- Goal of the exercise -
Take from the records below each line that holds "Create".

Exercise data section start

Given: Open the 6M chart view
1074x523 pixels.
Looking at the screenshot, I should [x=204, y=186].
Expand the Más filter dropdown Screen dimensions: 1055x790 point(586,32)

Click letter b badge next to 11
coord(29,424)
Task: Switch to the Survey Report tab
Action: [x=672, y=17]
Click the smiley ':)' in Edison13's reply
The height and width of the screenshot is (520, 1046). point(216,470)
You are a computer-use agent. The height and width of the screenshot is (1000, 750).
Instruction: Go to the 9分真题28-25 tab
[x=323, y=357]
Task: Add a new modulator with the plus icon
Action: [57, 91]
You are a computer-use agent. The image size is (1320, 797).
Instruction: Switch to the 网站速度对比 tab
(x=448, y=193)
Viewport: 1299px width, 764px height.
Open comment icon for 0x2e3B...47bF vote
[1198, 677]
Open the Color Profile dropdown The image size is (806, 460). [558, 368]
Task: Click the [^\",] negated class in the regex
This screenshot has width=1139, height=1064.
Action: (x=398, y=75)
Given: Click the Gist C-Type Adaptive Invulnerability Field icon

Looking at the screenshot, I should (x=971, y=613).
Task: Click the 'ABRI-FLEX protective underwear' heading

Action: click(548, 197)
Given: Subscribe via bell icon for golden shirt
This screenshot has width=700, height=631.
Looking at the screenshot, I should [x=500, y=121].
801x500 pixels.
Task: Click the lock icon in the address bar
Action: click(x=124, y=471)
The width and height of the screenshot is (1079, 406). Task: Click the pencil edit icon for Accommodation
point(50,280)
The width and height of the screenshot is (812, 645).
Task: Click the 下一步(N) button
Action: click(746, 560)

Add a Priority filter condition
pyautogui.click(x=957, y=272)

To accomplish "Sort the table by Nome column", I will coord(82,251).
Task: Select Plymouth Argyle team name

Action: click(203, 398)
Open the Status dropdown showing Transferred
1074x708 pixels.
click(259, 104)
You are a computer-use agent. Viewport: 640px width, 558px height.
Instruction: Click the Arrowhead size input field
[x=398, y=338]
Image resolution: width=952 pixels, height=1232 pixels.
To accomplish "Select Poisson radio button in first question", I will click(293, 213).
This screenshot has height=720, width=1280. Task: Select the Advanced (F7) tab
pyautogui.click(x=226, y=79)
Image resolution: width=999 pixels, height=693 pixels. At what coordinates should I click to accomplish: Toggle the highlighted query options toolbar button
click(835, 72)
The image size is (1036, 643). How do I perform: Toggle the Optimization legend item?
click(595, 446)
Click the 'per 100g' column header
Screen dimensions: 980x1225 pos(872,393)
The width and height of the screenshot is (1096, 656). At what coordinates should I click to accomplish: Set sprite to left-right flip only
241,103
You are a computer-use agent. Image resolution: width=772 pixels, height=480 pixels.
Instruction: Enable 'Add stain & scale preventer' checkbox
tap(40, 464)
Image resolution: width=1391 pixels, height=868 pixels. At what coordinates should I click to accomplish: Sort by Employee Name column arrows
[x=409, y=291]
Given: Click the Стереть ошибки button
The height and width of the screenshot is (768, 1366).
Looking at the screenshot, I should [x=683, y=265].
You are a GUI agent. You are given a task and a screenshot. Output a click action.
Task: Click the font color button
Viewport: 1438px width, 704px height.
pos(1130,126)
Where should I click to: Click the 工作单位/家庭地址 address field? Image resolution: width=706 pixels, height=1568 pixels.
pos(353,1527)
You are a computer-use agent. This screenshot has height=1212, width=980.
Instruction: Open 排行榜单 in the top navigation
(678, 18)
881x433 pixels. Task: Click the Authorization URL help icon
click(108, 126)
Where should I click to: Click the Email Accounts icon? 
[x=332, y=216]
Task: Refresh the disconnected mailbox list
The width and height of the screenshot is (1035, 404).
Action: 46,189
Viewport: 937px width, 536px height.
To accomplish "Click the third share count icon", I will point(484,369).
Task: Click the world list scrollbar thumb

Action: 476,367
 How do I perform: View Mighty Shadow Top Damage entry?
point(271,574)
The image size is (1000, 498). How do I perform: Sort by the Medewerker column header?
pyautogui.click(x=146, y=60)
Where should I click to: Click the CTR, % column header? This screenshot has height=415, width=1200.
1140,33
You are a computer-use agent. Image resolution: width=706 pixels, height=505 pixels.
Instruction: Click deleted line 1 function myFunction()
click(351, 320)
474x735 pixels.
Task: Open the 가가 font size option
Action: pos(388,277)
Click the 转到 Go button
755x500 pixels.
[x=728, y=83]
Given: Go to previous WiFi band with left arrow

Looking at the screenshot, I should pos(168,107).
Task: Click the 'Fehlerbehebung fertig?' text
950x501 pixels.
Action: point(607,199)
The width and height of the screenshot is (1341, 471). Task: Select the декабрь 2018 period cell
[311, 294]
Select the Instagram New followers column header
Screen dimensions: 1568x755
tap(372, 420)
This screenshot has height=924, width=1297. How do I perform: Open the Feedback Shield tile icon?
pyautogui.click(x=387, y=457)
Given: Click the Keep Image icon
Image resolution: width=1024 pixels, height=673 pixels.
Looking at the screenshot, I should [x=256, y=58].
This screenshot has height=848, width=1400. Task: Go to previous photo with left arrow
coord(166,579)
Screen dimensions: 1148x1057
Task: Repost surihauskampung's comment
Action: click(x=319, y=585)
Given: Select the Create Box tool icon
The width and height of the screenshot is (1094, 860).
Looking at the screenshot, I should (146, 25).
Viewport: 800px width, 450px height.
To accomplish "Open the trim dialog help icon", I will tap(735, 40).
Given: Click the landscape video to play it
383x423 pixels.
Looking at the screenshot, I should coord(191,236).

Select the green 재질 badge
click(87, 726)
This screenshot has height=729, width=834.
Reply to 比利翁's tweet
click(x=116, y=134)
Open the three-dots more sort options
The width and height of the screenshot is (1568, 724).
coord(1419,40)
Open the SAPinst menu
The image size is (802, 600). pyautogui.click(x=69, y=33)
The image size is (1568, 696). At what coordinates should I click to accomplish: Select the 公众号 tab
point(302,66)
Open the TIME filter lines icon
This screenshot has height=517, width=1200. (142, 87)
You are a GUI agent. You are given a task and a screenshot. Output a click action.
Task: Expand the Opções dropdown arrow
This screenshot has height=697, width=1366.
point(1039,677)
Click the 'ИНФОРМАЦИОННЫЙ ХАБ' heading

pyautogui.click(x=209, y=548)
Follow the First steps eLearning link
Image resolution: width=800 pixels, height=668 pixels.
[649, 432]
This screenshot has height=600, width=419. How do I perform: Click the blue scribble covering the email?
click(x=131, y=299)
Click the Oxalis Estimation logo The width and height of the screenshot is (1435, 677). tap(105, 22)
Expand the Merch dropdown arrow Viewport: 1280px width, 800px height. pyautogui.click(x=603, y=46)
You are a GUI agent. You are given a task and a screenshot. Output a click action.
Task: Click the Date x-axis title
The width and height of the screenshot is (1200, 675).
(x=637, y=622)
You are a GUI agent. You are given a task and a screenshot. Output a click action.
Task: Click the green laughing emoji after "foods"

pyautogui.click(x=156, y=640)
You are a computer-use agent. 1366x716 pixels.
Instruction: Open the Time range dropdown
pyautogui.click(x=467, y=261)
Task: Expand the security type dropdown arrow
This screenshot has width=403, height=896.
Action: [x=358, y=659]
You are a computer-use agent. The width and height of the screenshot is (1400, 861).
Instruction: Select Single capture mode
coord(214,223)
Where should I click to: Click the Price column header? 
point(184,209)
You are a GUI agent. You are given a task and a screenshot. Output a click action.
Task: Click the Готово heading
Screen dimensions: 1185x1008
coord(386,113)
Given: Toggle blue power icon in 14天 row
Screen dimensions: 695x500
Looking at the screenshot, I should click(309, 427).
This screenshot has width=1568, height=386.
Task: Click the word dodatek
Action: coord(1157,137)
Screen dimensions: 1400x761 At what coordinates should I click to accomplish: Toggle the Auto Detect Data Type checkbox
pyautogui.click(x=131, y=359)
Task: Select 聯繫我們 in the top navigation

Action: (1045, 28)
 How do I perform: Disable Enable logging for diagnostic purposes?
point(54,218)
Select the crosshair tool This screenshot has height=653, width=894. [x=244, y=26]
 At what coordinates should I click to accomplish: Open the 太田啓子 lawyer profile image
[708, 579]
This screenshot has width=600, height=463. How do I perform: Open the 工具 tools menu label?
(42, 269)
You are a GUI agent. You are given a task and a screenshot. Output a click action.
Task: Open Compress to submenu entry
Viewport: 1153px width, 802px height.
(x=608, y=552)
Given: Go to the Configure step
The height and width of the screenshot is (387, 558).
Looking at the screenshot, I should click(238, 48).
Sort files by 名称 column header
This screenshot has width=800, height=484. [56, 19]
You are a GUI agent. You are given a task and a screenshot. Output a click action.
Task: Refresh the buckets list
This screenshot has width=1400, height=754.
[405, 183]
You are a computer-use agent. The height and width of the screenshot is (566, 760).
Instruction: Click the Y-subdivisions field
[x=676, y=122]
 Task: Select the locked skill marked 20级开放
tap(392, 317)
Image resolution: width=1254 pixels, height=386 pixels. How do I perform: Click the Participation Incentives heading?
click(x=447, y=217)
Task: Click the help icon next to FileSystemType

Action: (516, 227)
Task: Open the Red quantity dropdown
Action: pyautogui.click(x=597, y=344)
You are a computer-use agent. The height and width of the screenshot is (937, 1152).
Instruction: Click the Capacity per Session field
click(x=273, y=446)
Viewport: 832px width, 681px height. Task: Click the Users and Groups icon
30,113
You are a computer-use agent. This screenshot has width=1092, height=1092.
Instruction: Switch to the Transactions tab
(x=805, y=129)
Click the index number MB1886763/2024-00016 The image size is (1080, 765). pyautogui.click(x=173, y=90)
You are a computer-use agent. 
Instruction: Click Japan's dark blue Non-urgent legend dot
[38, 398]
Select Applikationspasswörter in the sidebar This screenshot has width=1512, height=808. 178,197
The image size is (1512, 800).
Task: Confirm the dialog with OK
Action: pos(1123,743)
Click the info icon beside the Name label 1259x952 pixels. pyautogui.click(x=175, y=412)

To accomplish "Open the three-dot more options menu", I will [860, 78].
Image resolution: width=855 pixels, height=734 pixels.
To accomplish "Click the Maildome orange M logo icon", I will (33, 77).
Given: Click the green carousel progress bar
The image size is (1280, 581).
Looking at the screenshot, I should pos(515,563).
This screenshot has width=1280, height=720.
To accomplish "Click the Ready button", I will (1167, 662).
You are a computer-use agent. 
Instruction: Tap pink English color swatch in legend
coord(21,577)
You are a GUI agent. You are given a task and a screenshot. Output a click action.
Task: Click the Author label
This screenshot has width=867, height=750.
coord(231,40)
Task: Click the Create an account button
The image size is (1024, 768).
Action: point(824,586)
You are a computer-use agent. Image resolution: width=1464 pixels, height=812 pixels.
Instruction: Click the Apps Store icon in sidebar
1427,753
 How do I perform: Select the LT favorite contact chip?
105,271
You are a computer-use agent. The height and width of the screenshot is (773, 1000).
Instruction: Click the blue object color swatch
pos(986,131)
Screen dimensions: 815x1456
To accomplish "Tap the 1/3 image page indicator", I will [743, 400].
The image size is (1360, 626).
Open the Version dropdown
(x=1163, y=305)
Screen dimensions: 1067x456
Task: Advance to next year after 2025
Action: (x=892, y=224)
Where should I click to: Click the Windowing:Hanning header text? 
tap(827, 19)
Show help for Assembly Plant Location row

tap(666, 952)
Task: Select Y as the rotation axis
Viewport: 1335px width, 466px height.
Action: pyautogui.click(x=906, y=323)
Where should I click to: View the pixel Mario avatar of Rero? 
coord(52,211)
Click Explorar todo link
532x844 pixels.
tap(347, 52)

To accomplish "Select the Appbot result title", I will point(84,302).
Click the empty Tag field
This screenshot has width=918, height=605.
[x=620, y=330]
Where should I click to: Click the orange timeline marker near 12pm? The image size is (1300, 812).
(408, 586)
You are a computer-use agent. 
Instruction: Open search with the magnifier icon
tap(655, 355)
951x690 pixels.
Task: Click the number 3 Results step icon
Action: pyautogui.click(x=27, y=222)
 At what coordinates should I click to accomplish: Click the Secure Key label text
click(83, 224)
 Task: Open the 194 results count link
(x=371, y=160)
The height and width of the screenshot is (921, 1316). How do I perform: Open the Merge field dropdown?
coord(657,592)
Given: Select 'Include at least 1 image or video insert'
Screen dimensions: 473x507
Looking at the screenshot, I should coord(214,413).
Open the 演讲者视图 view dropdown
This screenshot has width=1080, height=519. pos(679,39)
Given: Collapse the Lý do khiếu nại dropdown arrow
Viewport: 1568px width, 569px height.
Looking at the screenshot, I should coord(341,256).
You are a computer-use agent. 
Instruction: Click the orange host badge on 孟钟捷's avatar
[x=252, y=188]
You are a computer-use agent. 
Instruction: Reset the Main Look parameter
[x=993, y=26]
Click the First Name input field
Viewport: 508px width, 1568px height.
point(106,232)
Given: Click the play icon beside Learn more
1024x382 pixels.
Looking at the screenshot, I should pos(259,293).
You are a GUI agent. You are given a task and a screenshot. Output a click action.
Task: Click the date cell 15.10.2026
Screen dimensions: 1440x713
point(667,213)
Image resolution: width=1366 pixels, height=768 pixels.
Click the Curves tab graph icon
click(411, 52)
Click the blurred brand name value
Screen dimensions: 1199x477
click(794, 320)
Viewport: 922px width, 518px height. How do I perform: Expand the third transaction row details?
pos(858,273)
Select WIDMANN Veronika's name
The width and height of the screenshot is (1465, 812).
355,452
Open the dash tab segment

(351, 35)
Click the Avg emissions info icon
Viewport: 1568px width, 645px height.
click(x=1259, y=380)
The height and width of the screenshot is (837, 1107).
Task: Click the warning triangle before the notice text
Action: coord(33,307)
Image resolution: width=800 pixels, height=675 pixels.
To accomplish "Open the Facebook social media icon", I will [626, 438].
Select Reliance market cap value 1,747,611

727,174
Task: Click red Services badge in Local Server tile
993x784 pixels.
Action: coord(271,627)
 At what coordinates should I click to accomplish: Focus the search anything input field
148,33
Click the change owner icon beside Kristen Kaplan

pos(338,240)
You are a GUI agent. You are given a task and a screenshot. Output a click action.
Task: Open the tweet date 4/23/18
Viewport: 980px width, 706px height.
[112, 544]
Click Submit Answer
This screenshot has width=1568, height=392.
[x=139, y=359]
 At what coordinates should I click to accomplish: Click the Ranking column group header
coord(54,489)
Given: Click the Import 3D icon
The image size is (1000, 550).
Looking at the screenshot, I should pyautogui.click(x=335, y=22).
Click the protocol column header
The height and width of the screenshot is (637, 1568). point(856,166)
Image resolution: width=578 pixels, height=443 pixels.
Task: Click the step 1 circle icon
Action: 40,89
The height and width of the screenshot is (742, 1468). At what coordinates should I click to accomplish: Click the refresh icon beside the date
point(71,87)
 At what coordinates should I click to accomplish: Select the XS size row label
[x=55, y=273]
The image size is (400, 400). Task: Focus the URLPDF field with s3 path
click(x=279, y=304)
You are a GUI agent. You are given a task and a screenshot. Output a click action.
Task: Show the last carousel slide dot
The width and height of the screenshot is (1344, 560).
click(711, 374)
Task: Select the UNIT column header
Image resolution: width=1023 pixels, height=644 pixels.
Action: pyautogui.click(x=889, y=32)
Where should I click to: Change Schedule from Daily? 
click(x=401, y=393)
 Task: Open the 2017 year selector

Exercise data section end

- Solution to the problem -
Given: Select the Create Box tool icon
Task: Click the Create an account button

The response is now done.